• **Exercise details**: Once you have read the entries below, repeat all of them exactly.

• **Records for this task**:
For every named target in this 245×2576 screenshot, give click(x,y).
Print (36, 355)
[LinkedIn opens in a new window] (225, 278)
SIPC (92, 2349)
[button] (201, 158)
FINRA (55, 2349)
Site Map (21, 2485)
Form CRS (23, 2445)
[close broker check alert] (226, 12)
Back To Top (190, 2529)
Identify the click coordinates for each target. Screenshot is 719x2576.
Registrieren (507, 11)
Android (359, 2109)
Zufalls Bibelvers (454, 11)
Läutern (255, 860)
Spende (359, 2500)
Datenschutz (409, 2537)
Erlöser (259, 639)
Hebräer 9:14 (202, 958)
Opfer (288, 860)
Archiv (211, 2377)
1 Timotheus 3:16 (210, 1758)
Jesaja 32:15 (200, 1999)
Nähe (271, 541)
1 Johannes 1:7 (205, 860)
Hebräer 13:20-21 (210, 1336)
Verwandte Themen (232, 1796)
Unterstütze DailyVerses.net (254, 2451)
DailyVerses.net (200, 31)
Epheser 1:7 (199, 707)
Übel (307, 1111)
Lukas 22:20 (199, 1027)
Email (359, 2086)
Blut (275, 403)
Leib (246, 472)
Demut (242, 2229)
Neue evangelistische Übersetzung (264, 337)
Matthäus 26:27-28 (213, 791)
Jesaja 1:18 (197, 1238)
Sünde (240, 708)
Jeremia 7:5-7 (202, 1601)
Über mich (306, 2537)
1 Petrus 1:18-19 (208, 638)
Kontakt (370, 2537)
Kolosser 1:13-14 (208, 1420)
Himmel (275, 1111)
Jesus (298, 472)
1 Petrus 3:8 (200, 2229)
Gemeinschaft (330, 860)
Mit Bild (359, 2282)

• **Expected output**:
For every named target in this 245×2576 screenshot, give click(x,y).
Print (36, 355)
[LinkedIn opens in a new window] (225, 278)
SIPC (92, 2349)
[button] (201, 158)
FINRA (55, 2349)
Site Map (21, 2485)
Form CRS (23, 2445)
[close broker check alert] (226, 12)
Back To Top (190, 2529)
Identify the click coordinates for each target. Screenshot is 719x2576.
Registrieren (507, 11)
Android (359, 2109)
Zufalls Bibelvers (454, 11)
Läutern (255, 860)
Spende (359, 2500)
Datenschutz (409, 2537)
Erlöser (259, 639)
Hebräer 9:14 (202, 958)
Opfer (288, 860)
Archiv (211, 2377)
1 Timotheus 3:16 (210, 1758)
Jesaja 32:15 (200, 1999)
Nähe (271, 541)
1 Johannes 1:7 (205, 860)
Hebräer 13:20-21 (210, 1336)
Verwandte Themen (232, 1796)
Unterstütze DailyVerses.net (254, 2451)
DailyVerses.net (200, 31)
Epheser 1:7 (199, 707)
Übel (307, 1111)
Lukas 22:20 (199, 1027)
Email (359, 2086)
Blut (275, 403)
Leib (246, 472)
Demut (242, 2229)
Neue evangelistische Übersetzung (264, 337)
Matthäus 26:27-28 (213, 791)
Jesaja 1:18 (197, 1238)
Sünde (240, 708)
Jeremia 7:5-7 (202, 1601)
Über mich (306, 2537)
1 Petrus 1:18-19 (208, 638)
Kontakt (370, 2537)
Kolosser 1:13-14 (208, 1420)
Himmel (275, 1111)
Jesus (298, 472)
1 Petrus 3:8 (200, 2229)
Gemeinschaft (330, 860)
Mit Bild (359, 2282)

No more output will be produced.